■ Given passage
-.-.-

SSSD Errors
SSSD process is terminated by own WATCHDOG
(Fri Apr 14 15:07:19 2023) system1 sssd[sssd]: Child [1277] ('SSSDdomain':'%BE_SSSDdomain') was terminated by own WATCHDOG. Consult corresponding logs to figure out the reason.
The above log indicates that the sssd_be process was blocked too long on something that was longer than 3*10
seconds(the default value of timeout
is 10 sec). In order to find which operation is blocking sssd_be, enable sssd debugging by adding debug_level = 9
under all sections of the /etc/sssd/sssd.conf
file, especially under the [$domain]
section, and wait for the issue to reoccur. Once the issue is observed, take the timestamp of the ... was terminated by own WATCHDOG
message and then spot the last operation before the timestamp in /var/log/sssd/sssd_$domain.log
. In the above example, sssd_be is getting killed, but there could be some other situation where sssd_nss
or sssd_pam
processes could get killed by watchdog. In this case, the troubleshooting process will be the same, but the respective sssd log needs to be checked instead of the /var/log/sssd/sssd_$domain.log
file. Increasing the timeout
values may serve as a workaround, however finding the root cause of the watchdog termination may be important. On a side note if the processing of group membership is very slow then also we can observe sssd_be killed by watchdog
.
sdap_async_sys_connect request failed
(Fri Apr 14 16:07:19 2023) [sssd[be[example.com]]] [sssd_async_socket_init_done] (0x0020): sdap_async_sys_connect request failed: [110]: Connection timed out.
sdap_async_sys_connect request failed occurs if sssd is not able to connect to the LDAP server within 6 seconds. This could be an issue with DNS or the network. Validate the DNS SRV records; if SRV records are not working, hardcoding the AD/LDAP server may help here. For an example, if id_provider = ad is being used then hardcoding of AD servers can be done as: add ad_server = ad1.example.com, ad2.example.com
under the [$domain]
section of the /etc/sssd/sssd.conf
. If the network is slow or ldap_network_timeout is reached, then consider increasing the value of ldap_network_timeout
which is set to 6 seconds by default.

-.-.-

■ Collected data
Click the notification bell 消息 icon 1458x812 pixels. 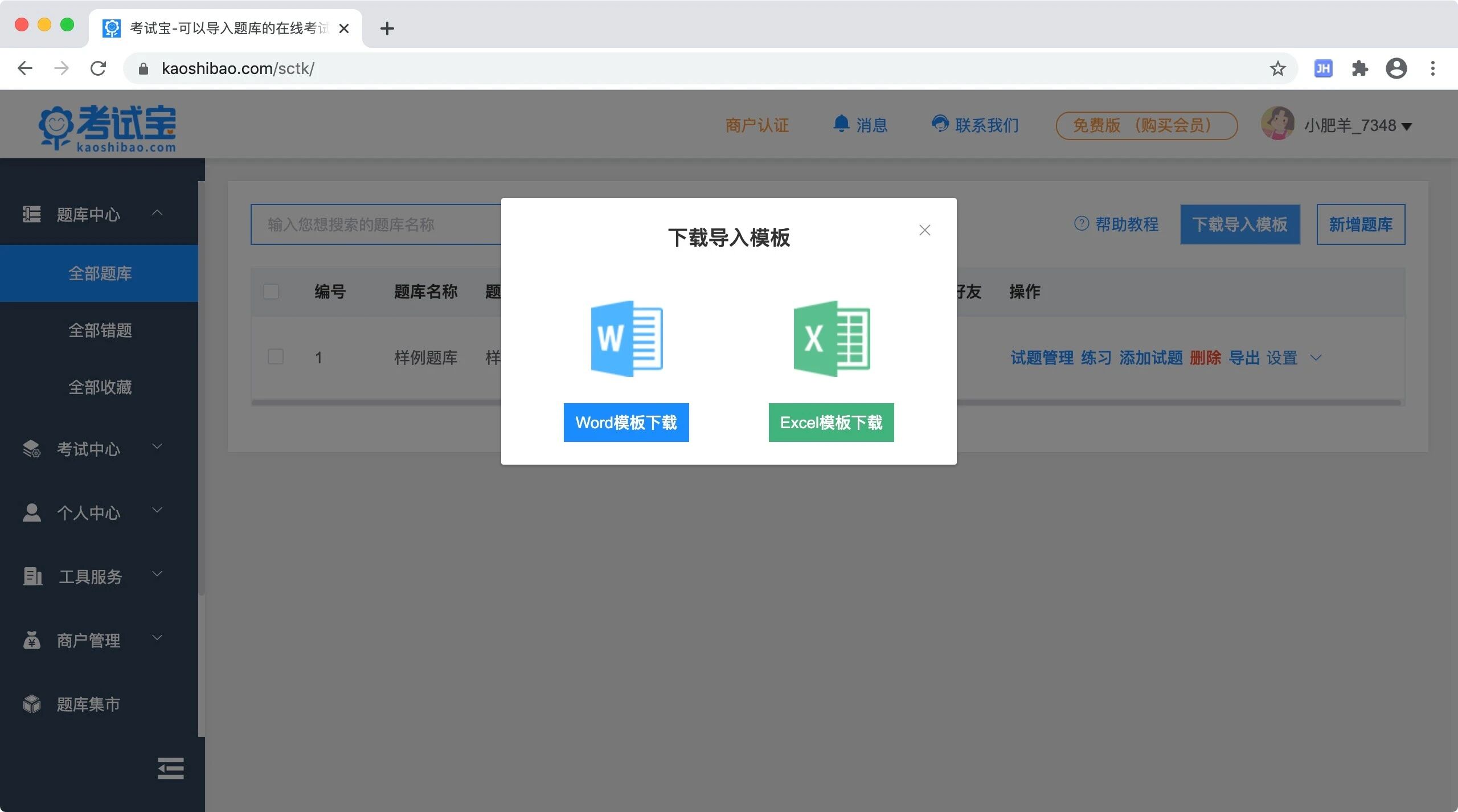point(841,124)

-.-.-

■ Exercises
(1) In the SSSD troubleshooting text, what is the default value of ldap_network_timeout?
(2) Extend the SSSD troubleshooting text from its last sentence onward.

■ Outputs in order
(1) 6 seconds.

(2)
(2023-04-20 21:37:10): [be[example.com]] [generic_ext_search_handler] (0x0020): [RID#1434] sdap_get_generic_ext_recv failed: [110]: Connection timed out [ldap_search_timeout] (2023-04-20 21:37:16): [be[example.com]] [sssd_async_connect_done] (0x0020): [RID#1434] connect failed [110][Connection timed out]. (2023-04-20 21:37:16): [be[example.com]] [sssd_async_connect_done] (0x0020): [RID#1434] connect failed [110][Connection timed out]. (2023-04-20 21:37:16): [be[example.com]] [sssd_async_socket_init_done] (0x0020): [RID#1434] sdap_async_sys_connect request failed: [110]: Connection timed out [ldap_network_timeout].
In the above example sdap_get_generic_ext_recv failed
is getting failed due to the network issue we could see Connection timed out [ldap_network_timeout]
and connection timed out [ldap_search_timeout]
. As a workaround consider increasing the value of ldap_network_timeout
and ldap_search_timeout
. But we should identify the underlying network issue.
We may notice sdap_get_generic_ext_recv failed: [110]: Connection timed out [ldap_search_timeout]
error msg in case of id_provider = ldap
in such situation it’s necessary to check if the TLS
handshake is successful.
krb5_auth_timeout or krb5_child_timeout reached
(Fri Apr 14 16:37:19 2023) [sssd[be[example.com]]] [krb5_child_timeout] (0x0040): Timeout for child [23514] reached. In case KDC is distant or network is slow you may consider increasing value of krb5_auth_timeout.
The above error is self-explanatory when trying to connect to the KDC server, but the KDC server is responding very slowly due to some reason. One of them could be an issue with the firewall or a slow network. As a workaround, consider increasing the value of krb5_auth_timeout
which is 6 seconds by default.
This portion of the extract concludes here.